My daughter is a keeper and went through the same thing, at about the same age.  She had a horrible club coach that all he did was demean the girls on the team and after two years of that Jacka#$ and year around soccer she was ready to hang it up.  The only thing that kept her going that year was high school because it was about a 10-12 week break from her club coach and it was fun. Thankfully the DA let the girls play high school the first year.  That break got her through the rest of the season.    Once the season ended she only had about a two week break and we told her to shut down completely which she did but after the two weeks she was still in dread mode.  We told her to talk to her new coach who is the director and tell him what's going on.  She did and that conversation with him was fantastic.  He told her take some more time off but to let him know in a few weeks if you will be ready for the first game in just over a month, as you are the only goalie i'm keeping on the team.  He had told her that he went through the same thing and he had taken a few months off and it re-energized him.   His talk with her could not have gone better, it boosted her morale instantly and she felt that he was in her corner and really empathized with her situation.  A week before the first game she went back and haven't heard any quit talk since then.  She is ready to be done with club but she realizes its the path that she has to take to get to where she wants to be, which is to play soccer in college.

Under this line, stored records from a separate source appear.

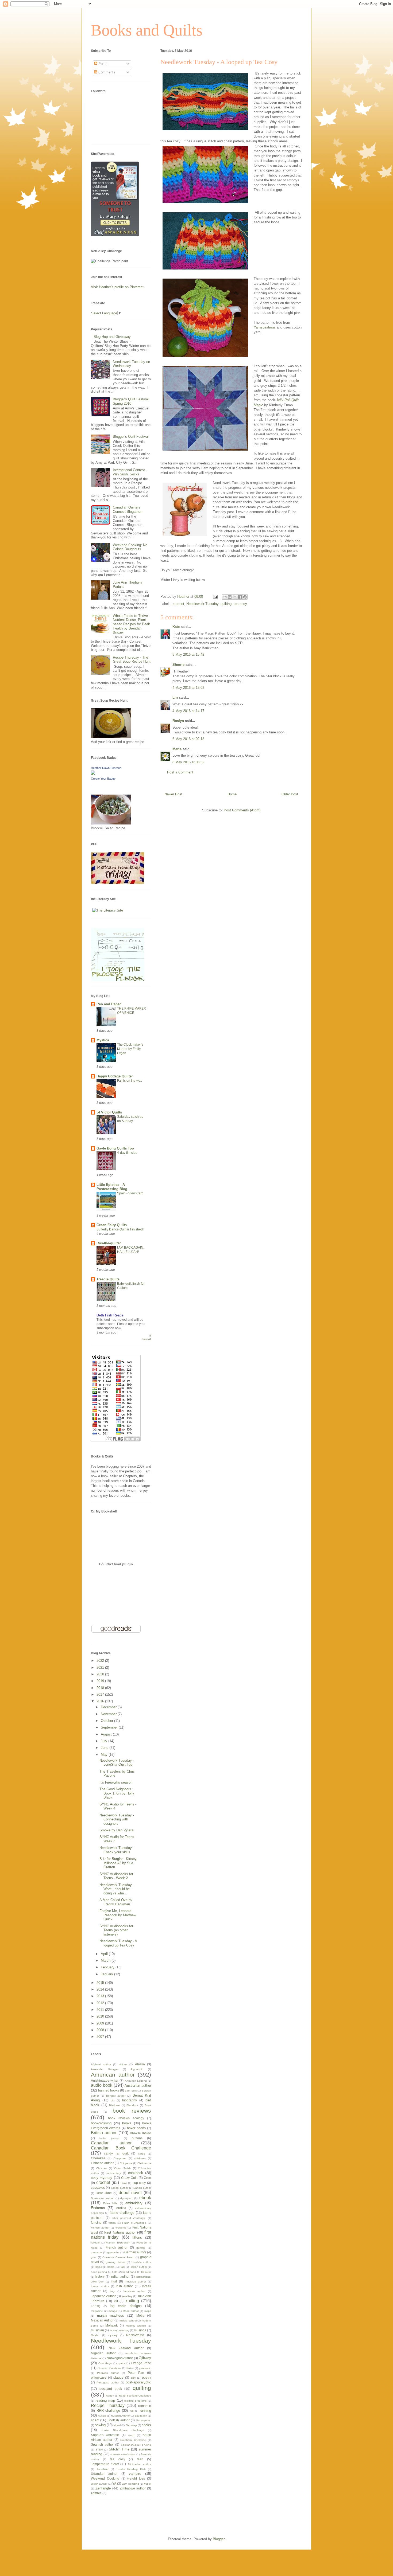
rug (132, 2410)
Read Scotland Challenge (135, 2395)
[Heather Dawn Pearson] (93, 774)
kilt (116, 2301)
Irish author (124, 2286)
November (109, 1714)
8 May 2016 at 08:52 (188, 762)
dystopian (126, 2198)
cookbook (135, 2173)
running (145, 2411)
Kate (176, 627)
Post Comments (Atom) (242, 810)
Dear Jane (104, 2193)
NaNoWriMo (135, 2335)
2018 (101, 1688)
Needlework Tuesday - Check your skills (116, 1850)
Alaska (140, 2064)
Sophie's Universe (105, 2435)
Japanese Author (103, 2296)
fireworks (120, 2227)
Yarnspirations (265, 327)
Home (232, 794)
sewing (100, 2425)
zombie (96, 2493)
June (105, 1748)
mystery (112, 2335)
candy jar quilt (116, 2153)
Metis (140, 2315)
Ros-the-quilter (109, 1243)
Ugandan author (104, 2473)
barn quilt (131, 2090)
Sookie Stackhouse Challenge (122, 2430)
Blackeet (114, 2105)
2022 (101, 1661)
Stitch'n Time (119, 2449)
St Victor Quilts (109, 1112)
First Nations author (120, 2232)
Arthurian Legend (136, 2080)
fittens (137, 2237)
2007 (101, 2037)
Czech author (119, 2187)
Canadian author (111, 2143)
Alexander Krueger (104, 2069)
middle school (128, 2320)
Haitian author (138, 2266)
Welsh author (99, 2483)
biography (129, 2100)
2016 (101, 1701)
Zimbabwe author (133, 2488)
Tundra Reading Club (131, 2469)
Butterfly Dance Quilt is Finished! (120, 1229)
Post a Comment (180, 772)
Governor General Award (118, 2257)
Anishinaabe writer (104, 2080)
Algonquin (137, 2069)
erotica (121, 2208)
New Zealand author (126, 2348)
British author (104, 2133)
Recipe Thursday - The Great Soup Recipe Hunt (132, 659)
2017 (101, 1694)
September (110, 1727)
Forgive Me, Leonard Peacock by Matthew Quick (117, 1915)
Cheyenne (120, 2158)
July (104, 1741)
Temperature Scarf (105, 2464)
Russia (102, 2415)
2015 (101, 1983)
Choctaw (101, 2168)
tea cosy (240, 604)
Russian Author (120, 2415)
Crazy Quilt (129, 2177)
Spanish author (102, 2444)
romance (144, 2405)
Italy (112, 2291)
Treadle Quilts (108, 1279)
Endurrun (98, 2208)
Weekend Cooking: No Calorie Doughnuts (130, 547)
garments (96, 2252)
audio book (101, 2085)
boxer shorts (136, 2128)
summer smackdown (123, 2454)
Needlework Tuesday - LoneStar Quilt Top (116, 1762)
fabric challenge (122, 2213)
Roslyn (178, 721)
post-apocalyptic (138, 2382)
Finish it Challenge (134, 2222)
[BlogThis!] (229, 597)
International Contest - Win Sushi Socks (130, 472)
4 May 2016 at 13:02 (188, 688)
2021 (101, 1668)
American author (113, 2074)
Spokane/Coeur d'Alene (136, 2444)
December (109, 1707)
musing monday (119, 2330)
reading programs (135, 2400)
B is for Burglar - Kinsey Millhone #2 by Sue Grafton (118, 1863)
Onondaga (105, 2363)
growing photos (115, 2262)
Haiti (122, 2266)
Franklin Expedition (118, 2242)
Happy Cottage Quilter (115, 1076)
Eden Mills (110, 2203)
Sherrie (178, 665)
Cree (147, 2177)
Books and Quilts (146, 30)
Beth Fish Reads (110, 1315)
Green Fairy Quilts (112, 1225)
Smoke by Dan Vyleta (116, 1830)
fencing (96, 2222)
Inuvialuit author (135, 2281)
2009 (101, 2023)
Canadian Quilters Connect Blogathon (127, 509)
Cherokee (98, 2158)
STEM (99, 2449)
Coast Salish (122, 2168)
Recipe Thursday (108, 2405)
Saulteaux (140, 2415)
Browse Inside (140, 2133)
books (127, 2123)
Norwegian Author (120, 2358)
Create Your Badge (103, 778)
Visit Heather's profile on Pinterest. (118, 287)
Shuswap (131, 2425)
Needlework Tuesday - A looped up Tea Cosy (118, 1943)
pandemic (145, 2368)
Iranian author (100, 2286)
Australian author (138, 2086)
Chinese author (102, 2163)
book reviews (132, 2111)
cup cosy (139, 2182)
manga (113, 2310)
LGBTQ (95, 2306)
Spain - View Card (130, 1193)
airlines (123, 2064)
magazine (97, 2310)
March (106, 1961)
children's (140, 2158)
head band (129, 2271)
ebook (145, 2197)
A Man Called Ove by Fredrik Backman (115, 1902)
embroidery (133, 2203)
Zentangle (103, 2488)
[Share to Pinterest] (245, 597)
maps (147, 2310)
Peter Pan (136, 2372)
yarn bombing (130, 2483)
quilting (226, 604)
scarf (95, 2420)
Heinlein (146, 2271)
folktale (95, 2242)
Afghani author (101, 2064)
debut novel (130, 2192)
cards (141, 2153)
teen (140, 2459)
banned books (108, 2090)
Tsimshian (103, 2469)
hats (114, 2271)
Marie (177, 749)
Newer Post (173, 794)
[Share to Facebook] (239, 597)
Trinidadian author (139, 2464)
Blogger (218, 2539)
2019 (101, 1681)
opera (121, 2363)
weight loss (136, 2478)
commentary (113, 2173)
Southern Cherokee (133, 2439)
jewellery (127, 2296)
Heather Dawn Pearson (106, 767)
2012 (101, 2003)
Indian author (120, 2276)
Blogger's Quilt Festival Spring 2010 (131, 401)
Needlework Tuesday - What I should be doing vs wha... (116, 1889)
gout (94, 2257)
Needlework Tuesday (202, 604)
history (100, 2276)
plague (118, 2377)
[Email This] (224, 597)
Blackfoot (132, 2105)
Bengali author (115, 2095)
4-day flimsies (127, 1153)
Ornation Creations (109, 2368)
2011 (101, 2010)
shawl (117, 2425)
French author (117, 2247)
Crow (124, 2183)
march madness (110, 2315)
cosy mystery (101, 2178)
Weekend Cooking (105, 2478)
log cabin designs (126, 2306)
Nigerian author (103, 2353)
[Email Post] (215, 597)
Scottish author (118, 2420)
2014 (101, 1989)
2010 (101, 2016)
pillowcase (98, 2377)
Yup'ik (147, 2483)
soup (131, 2435)
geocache (113, 2252)
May (105, 1755)
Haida (98, 2266)
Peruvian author (108, 2372)
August (107, 1734)
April (105, 1954)
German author (135, 2252)
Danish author (142, 2187)
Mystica (103, 1040)
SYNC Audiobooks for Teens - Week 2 (116, 1876)
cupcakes (98, 2187)
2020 (101, 1674)
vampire (135, 2474)
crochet (178, 604)
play (133, 2377)
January (107, 1974)
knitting (132, 2301)
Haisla (110, 2266)
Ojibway (145, 2358)
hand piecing (99, 2271)
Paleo (130, 2368)
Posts (102, 64)
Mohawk (111, 2325)
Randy (110, 2395)
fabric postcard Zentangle (129, 2218)
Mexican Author (102, 2320)
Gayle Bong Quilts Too (115, 1148)
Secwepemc (143, 2420)
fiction (112, 2222)
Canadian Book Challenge (121, 2148)
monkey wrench (136, 2325)
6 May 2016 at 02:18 (188, 739)
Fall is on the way (129, 1080)
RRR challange (108, 2411)
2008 (101, 2030)
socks (146, 2425)
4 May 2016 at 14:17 (188, 711)
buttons (137, 2138)
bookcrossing (101, 2123)
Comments (106, 72)
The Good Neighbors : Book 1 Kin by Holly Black (116, 1793)
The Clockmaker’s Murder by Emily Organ (130, 1049)
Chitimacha (144, 2163)
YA (114, 2483)
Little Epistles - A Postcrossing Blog (112, 1187)
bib (112, 2100)
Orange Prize (141, 2363)
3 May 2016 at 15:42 (188, 654)
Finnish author (100, 2227)
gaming (140, 2247)
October (107, 1721)
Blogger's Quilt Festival (131, 437)
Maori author (131, 2310)
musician (97, 2330)
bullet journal (109, 2138)
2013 (101, 1996)
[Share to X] (234, 597)
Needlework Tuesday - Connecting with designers (116, 1819)
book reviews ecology (126, 2118)
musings (140, 2330)
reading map (105, 2400)
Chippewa (126, 2163)
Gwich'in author (141, 2262)
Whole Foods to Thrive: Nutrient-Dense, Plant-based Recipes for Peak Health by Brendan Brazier (131, 624)
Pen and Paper (109, 1004)
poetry (146, 2377)
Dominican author (102, 2198)
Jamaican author (134, 2291)
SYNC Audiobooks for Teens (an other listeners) (116, 1930)
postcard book (110, 2388)
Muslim (95, 2335)
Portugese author (108, 2382)
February (108, 1967)
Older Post (290, 794)
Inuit (114, 2281)
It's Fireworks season (115, 1782)
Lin (175, 697)
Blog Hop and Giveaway (112, 337)
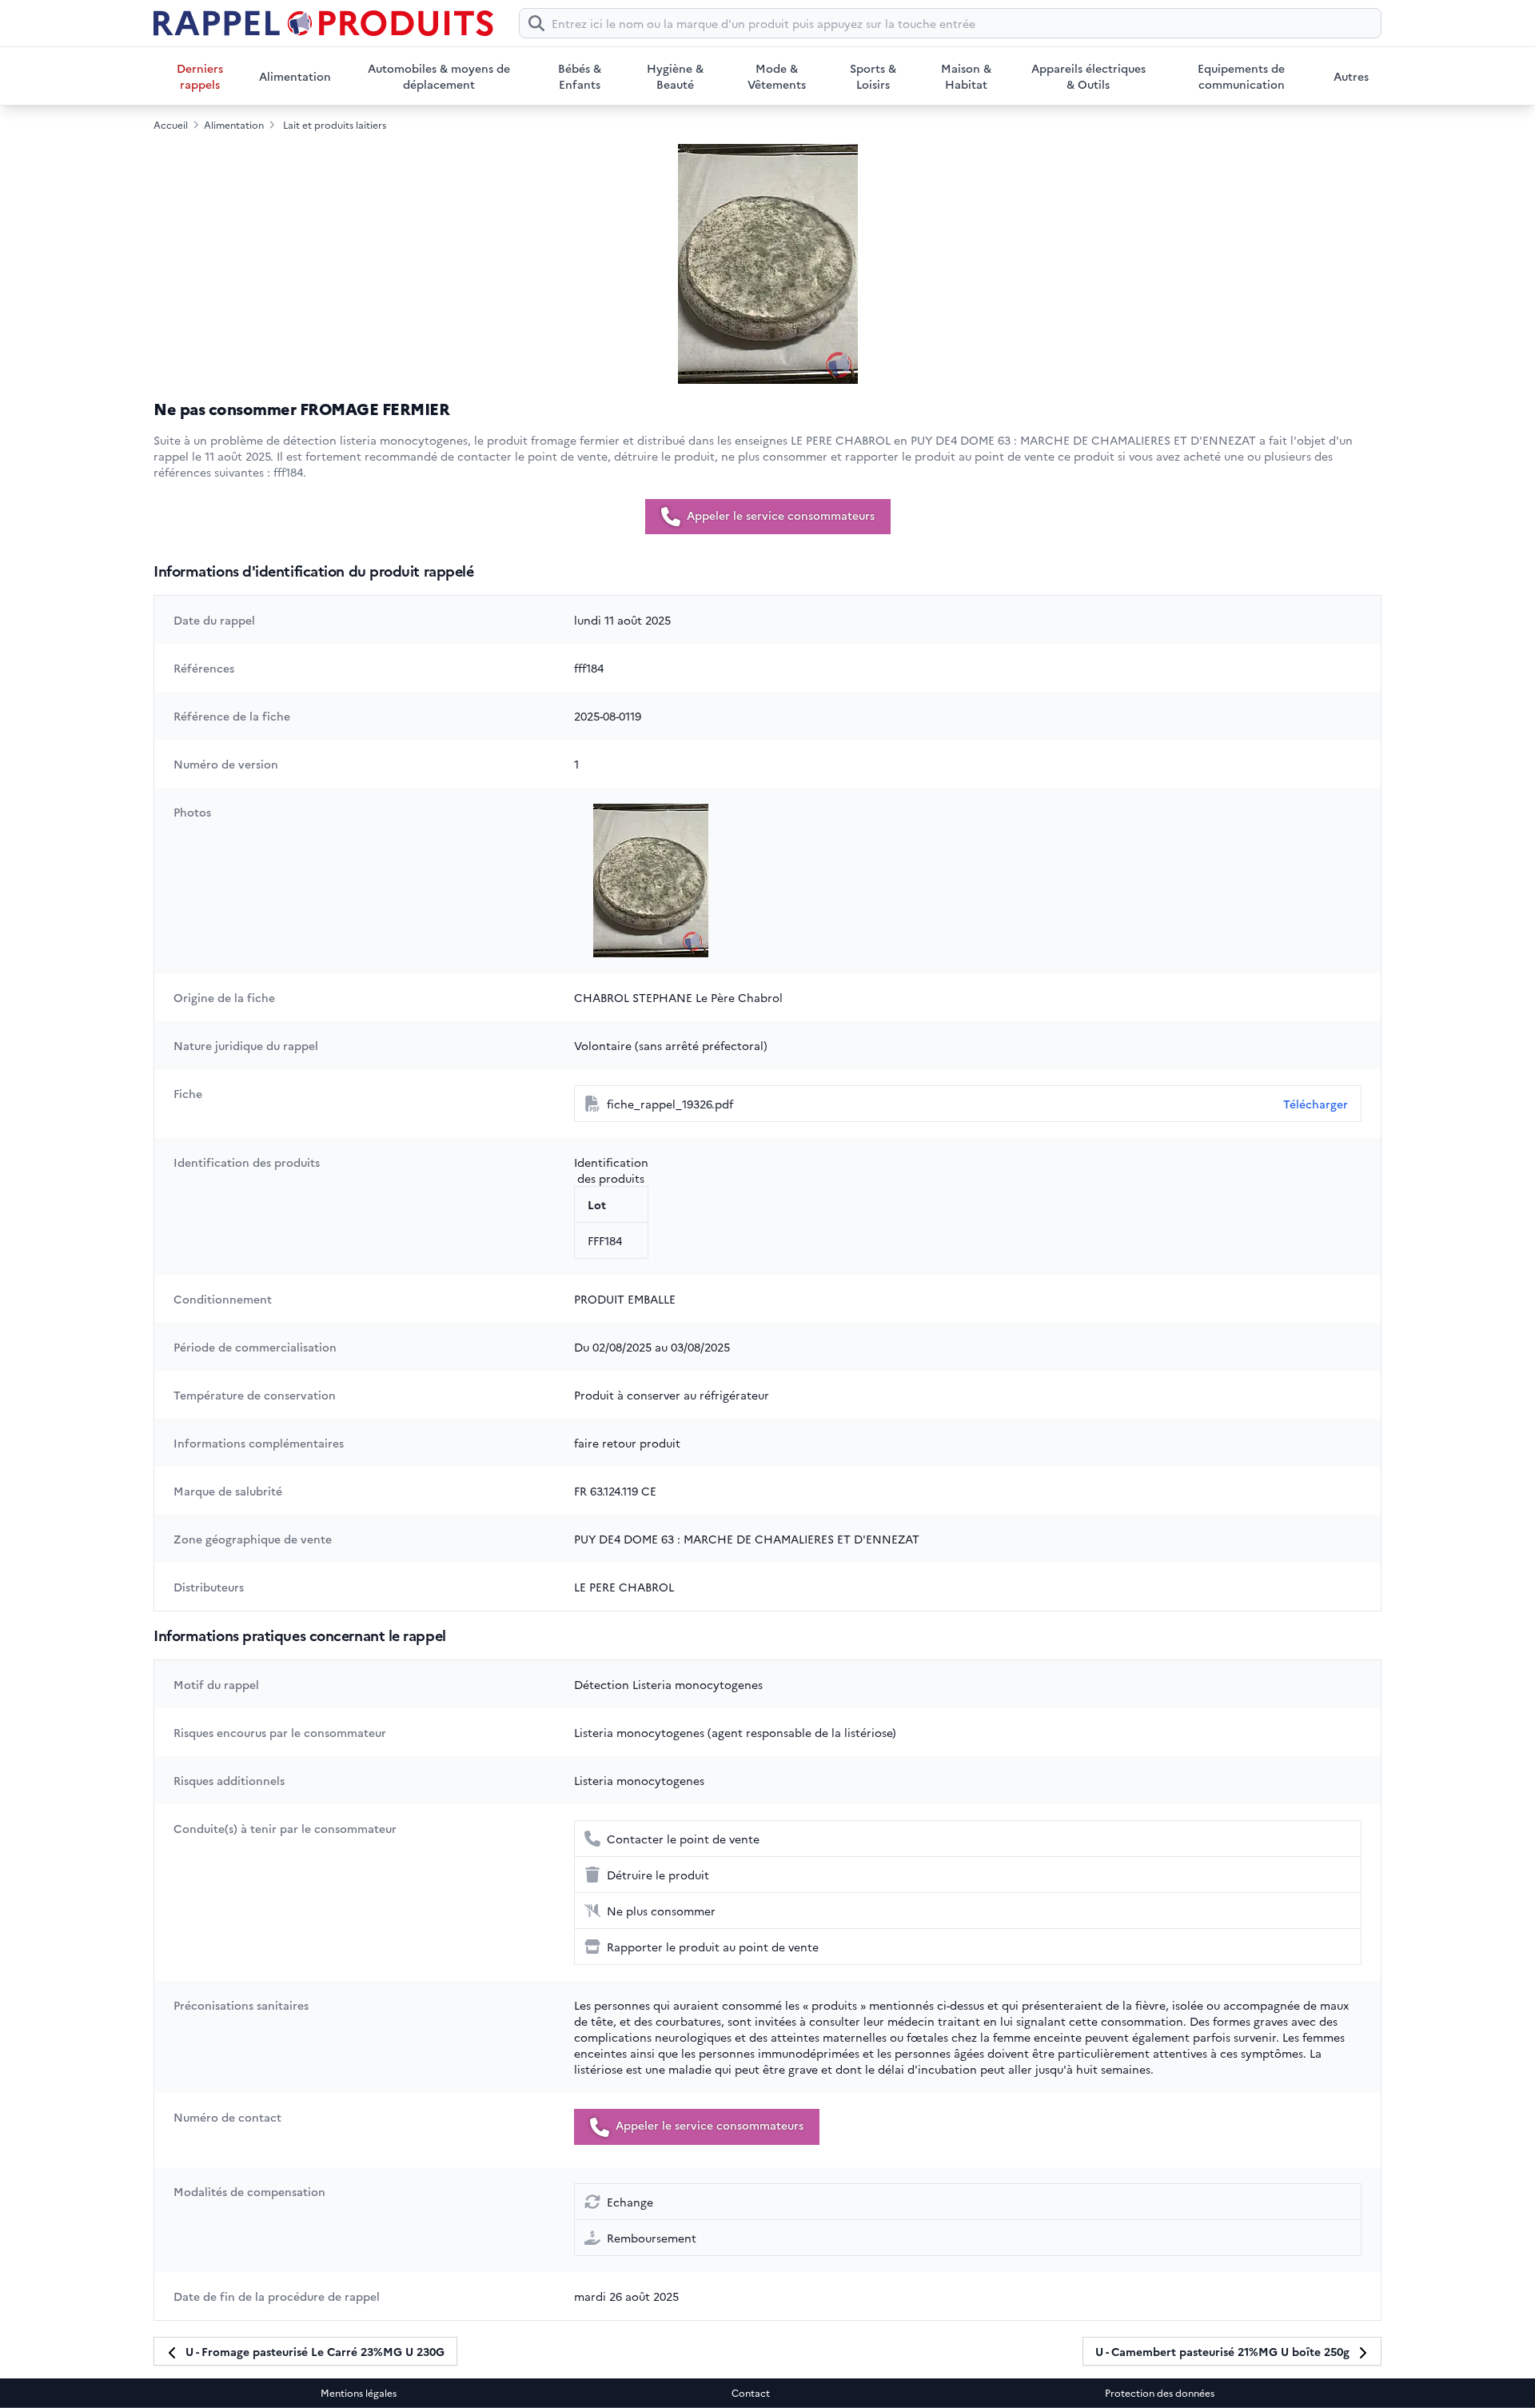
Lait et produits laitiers (334, 124)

Just a couple of quick asides about this,  1. We also had hard a fast rules about quitting mid season, we never let our kids quit anything in the middle of whatever it was they were doing, we always made them finish what they started.  So even though she had these feelings during the season we never gave her the quit option until after the season. 2. she is also a D1 commit and was committed her freshman year. 3. our daughter never seems to get anxious or feels pressure she seems to get more focused the harder the game.  

Obviously handle it how you want but IMO she needs some significant time off to recharge.


----------



## RedCard (Apr 11, 2019)

I have 14 year old twin keepers ( boy & girl ) so I feel for you. I one thing that you mentioned that I didn’t like was that the HS coach was expecting too much from your daughter since she played on a high level club team, and that’s just not right. My daughter’s club team is one of the top teams for 05 and she also played for her middle school team l. Her club coach really didn’t recommend her to play middle school soccer but wouldn’t mine if she allows stay on her feet, no diving, and stayed in the box ( not challenging anyone 1v1) which she did, and it was painful to watch. It wasn’t fair to her school team that she couldn’t give 100%  but she did it. Some of the parents were upset since they knew her and her team and I had to remain them of her “rules” and that I could pull her if they didn’t like that and they panic more cause there was no 2nd keeper. High school is different of course we’re she can give 100% but that team isn’t very good so it should be interesting next year since that team has 11 seniors including the keeper. But why I’m trying to say is that the high school coach shouldn’t add more pressure cause she the difference in teams seems like night and day. Not her fault that the high school team wasn’t that good. I hope for the best and hope she makes a healthy and full recovery both  physical and mental.


----------



## oh canada (Apr 11, 2019)

if it's primarily due to her physical injuries, the time off is a no brainer.  let her feel normal/well/healthy again for months, not just days or weeks.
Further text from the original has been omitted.